À Paris, Brassaï se lie d’amitié avec Georges Ribemont-Dessaignes, qui lui présente les frères Prévert. Il fréquente Maurice Raynal, critique d’art pour L’Intransigeant, dans lequel le photographe publie un article où il exprime ses vues sur la nature et la fonction de son médium. Puis Raynal présente Brassaï au critique d’art Tériade, qui le présente à Picasso.

Ce dernier apprécie ses photographies de nuit. Il l’emmène dans son atelier de la rue de La Boétie puis dans son château de Boisgeloup, en Normandie, où le photographe immortalise ses sculptures, alors jamais montrées. Cette rencontre marque le début d’une longue amitié. Le maitre espagnol ne cessera d’encourager Brassai dans son travail. C’est aussi lui qui, dans les années 1940, insiste pour que le photographe reprenne le dessin.

Les clichés des sculptures de Picasso sont publiés dans le premier numéro de la revue Minotaure, avec qui Brassaï entame une collaboration, et qui lui permet de rencontrer les Surréalistes. On a souvent souligné le caractère étrange de ses photographies, particulièrement celles d’objets ordinaires, comme son intérêt pour les graffiti. Mais Brassaï s’est toujours défendu d’appartenir au mouvement. Toutefois, à travers ses clichés sans trucage ni fioritures, il réussit à instiller une part de rêve, qui n’échappe à personne et surtout pas au critique et premier directeur du Musée national d’art moderne Jean Cassou :

« Seul Brassaï atteint au fantastique parce que c’est un réaliste et qu’il sait choisir ces rencontres que la vie nous fournit quotidiennement, qui nous saisissent et nous font rêver. »  

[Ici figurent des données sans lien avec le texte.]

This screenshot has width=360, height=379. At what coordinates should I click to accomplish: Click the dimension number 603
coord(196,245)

En l’espace d’une décennie, Brassaï est devenu une icône de la photographie, tentant de répondre à toutes les propositions sans jamais cesser d’explorer de nouveaux thèmes et moyens d’expression : le dessin, la sculpture et même la tapisserie. Brassaï réalisera également un film, Tant qu’il y aura des bêtes, qui recevra le prix de l’originalité au festival de Cannes de 1956.

Descendu à Nice en 1940, le photographe décide finalement de rentrer à Paris pour protéger ses négatifs ; il y reste pendant toute la période de l’Occupation. Malgré les sollicitations des autorités allemandes, il refuse de collaborer, quitte à ne plus pouvoir pratiquer. Il revient à l’écriture avec Bistro-Tabac, sorte de compte-rendu en langage populaire des absurdités de cette période sombre.

Brassaï est aussi un passionné de danse. Celui qui, du haut de ses 18 ans, avait proposé un argument de ballet au compositeur Béla Bartók, réalise son rêve en 1945 et produit les décors du ballet Rendez-Vous de Jacques Prévert.

Brassaï produira et s’investira dans de nouveaux projets jusqu’à son dernier souffle, en 1984. Il mourra, plume en main, venant juste d’achever un ouvrage sur la vie de Proust, qui l’avait occupé pendant plusieurs années. Le photographe aura enveloppé Paris de son regard enchanteur, révélant les multiples visages de la ville à travers des images aujourd’hui intemporelles.